*** Opening of Data records ***

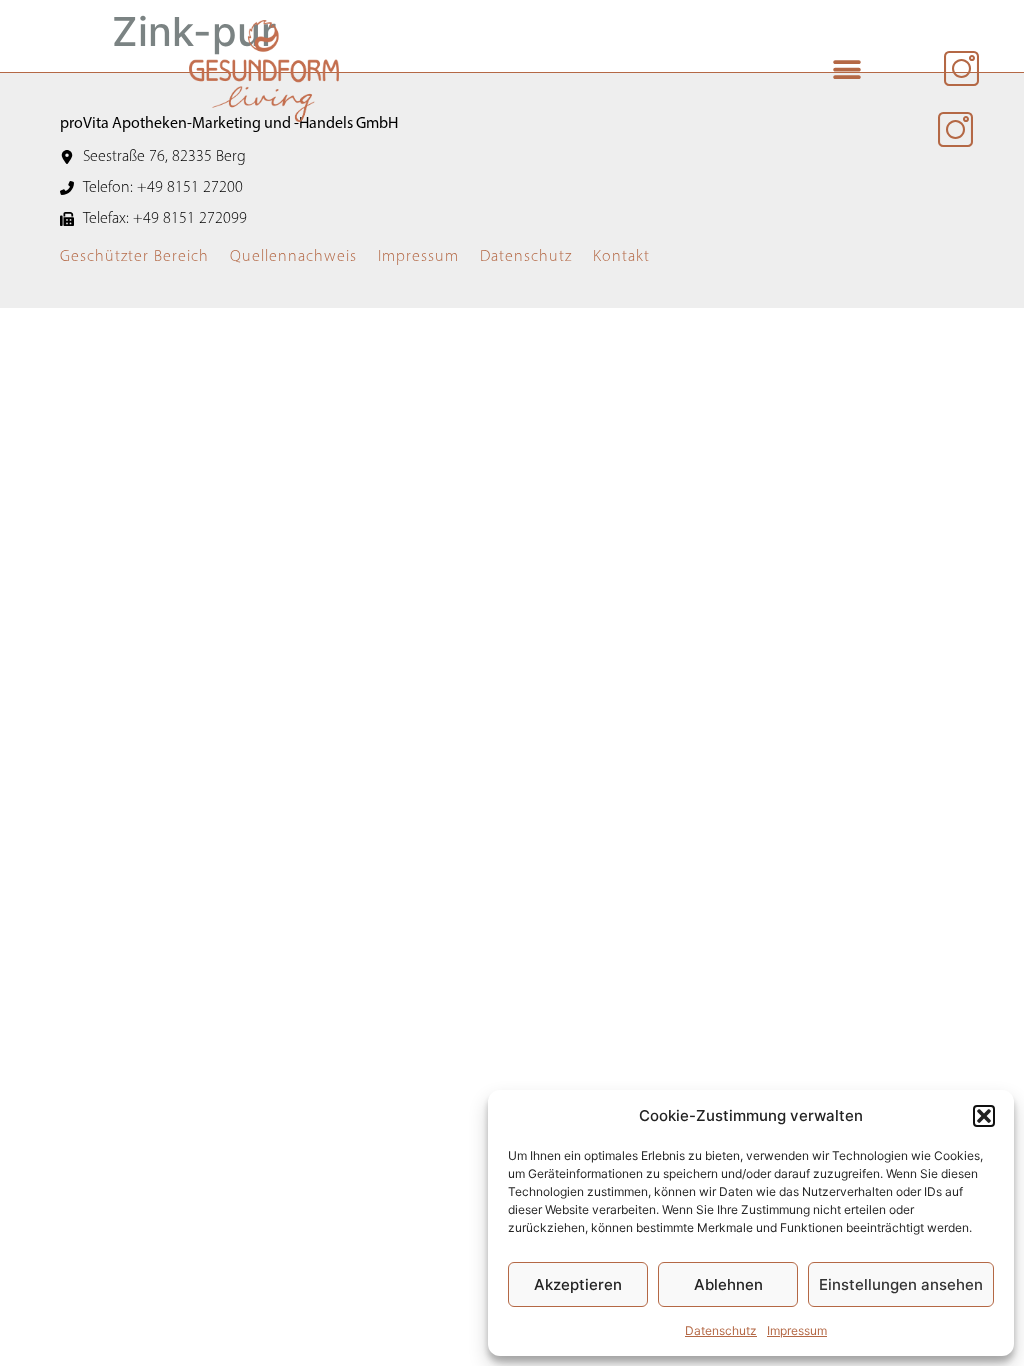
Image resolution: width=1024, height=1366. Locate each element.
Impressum (797, 1330)
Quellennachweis (293, 257)
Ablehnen (728, 1284)
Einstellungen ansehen (901, 1284)
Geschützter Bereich (134, 257)
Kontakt (621, 257)
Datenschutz (721, 1330)
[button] (984, 1116)
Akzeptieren (578, 1284)
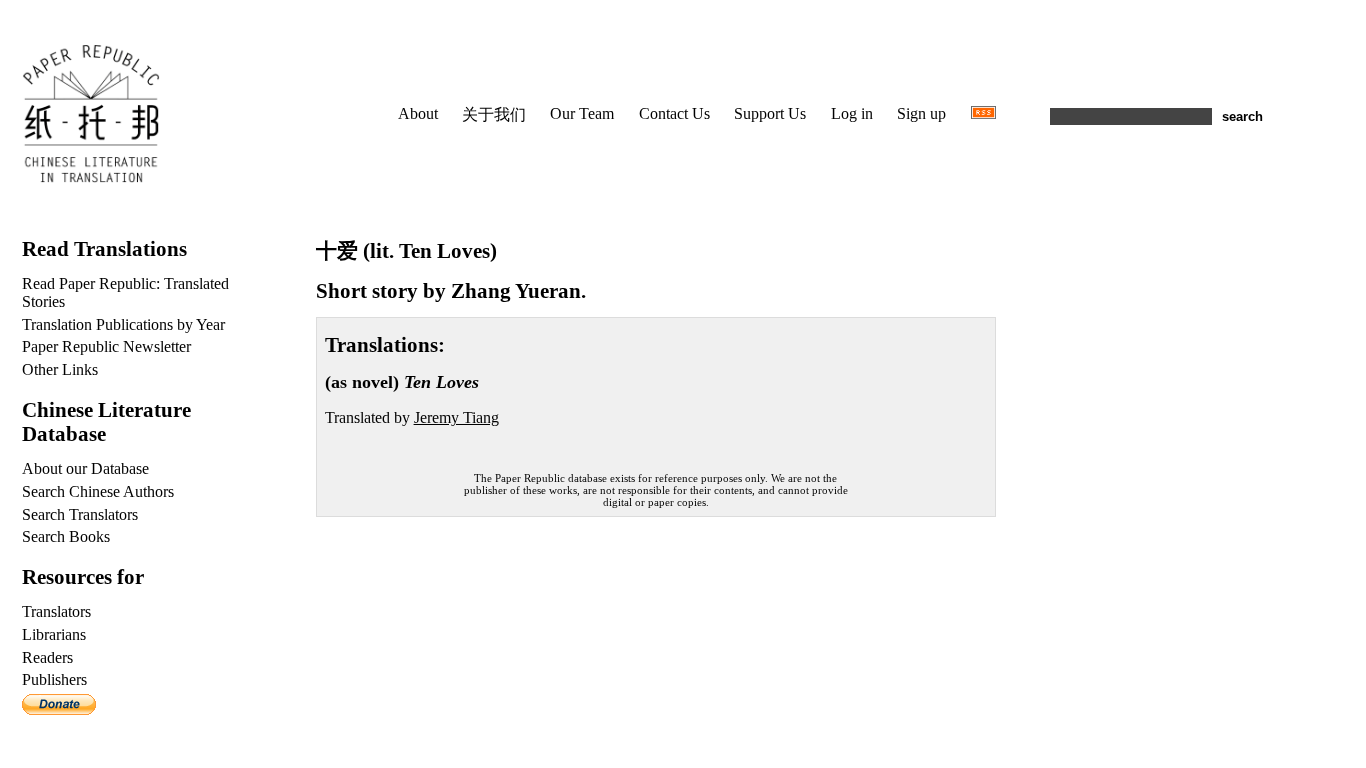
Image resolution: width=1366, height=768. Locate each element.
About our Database (85, 468)
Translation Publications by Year (123, 324)
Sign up (921, 113)
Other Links (60, 369)
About (418, 113)
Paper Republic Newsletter (106, 346)
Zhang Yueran (516, 290)
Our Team (582, 113)
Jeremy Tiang (456, 417)
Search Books (66, 536)
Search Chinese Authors (98, 491)
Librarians (54, 634)
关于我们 (494, 114)
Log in (852, 113)
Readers (47, 657)
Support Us (770, 113)
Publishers (54, 679)
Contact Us (674, 113)
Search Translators (80, 514)
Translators (56, 611)
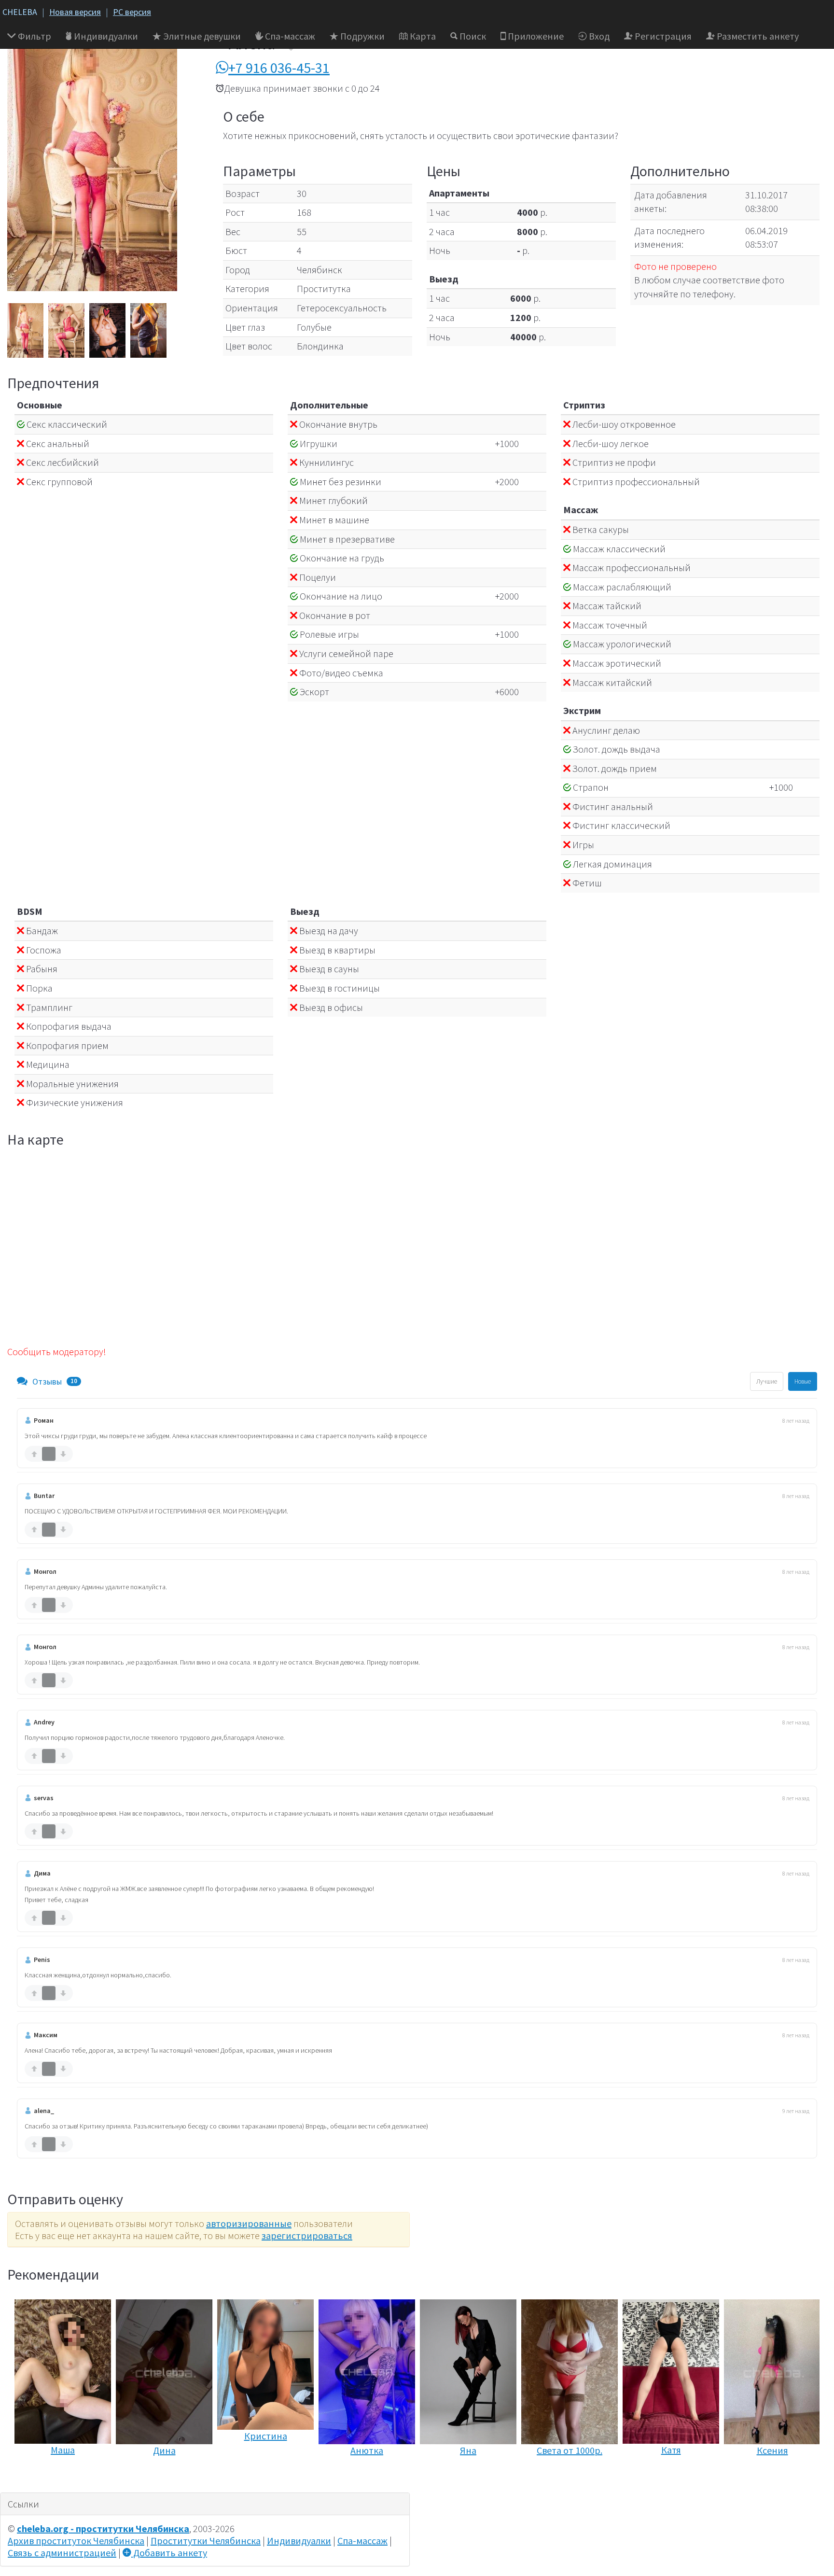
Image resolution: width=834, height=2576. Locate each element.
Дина (164, 2450)
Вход (598, 36)
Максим (45, 2034)
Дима (42, 1873)
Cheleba (19, 11)
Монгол (45, 1571)
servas (44, 1797)
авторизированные (249, 2223)
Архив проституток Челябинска (76, 2540)
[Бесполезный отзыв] (63, 1454)
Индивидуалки (105, 36)
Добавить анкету (169, 2553)
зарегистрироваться (307, 2235)
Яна (468, 2450)
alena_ (44, 2110)
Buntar (44, 1495)
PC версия (132, 11)
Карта (422, 36)
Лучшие (766, 1381)
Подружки (361, 36)
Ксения (772, 2450)
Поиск (472, 36)
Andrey (44, 1722)
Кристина (265, 2435)
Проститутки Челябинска (206, 2540)
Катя (671, 2450)
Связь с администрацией (62, 2553)
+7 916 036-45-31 (279, 67)
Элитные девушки (201, 36)
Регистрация (662, 36)
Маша (63, 2450)
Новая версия (75, 11)
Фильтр (33, 36)
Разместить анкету (757, 36)
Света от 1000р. (569, 2450)
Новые (802, 1381)
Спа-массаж (289, 36)
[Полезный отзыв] (34, 1454)
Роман (44, 1420)
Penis (42, 1959)
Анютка (366, 2450)
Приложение (535, 36)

*** Close of Data records ***

The task
Every line in the data above that contains "width" needs to be copied.

Output
Image resolution: width=1024, height=1366. Locate each element.
Image resolution: width=1366, height=768. Locate each element.
Image resolution: width=834, height=2576. Locate each element.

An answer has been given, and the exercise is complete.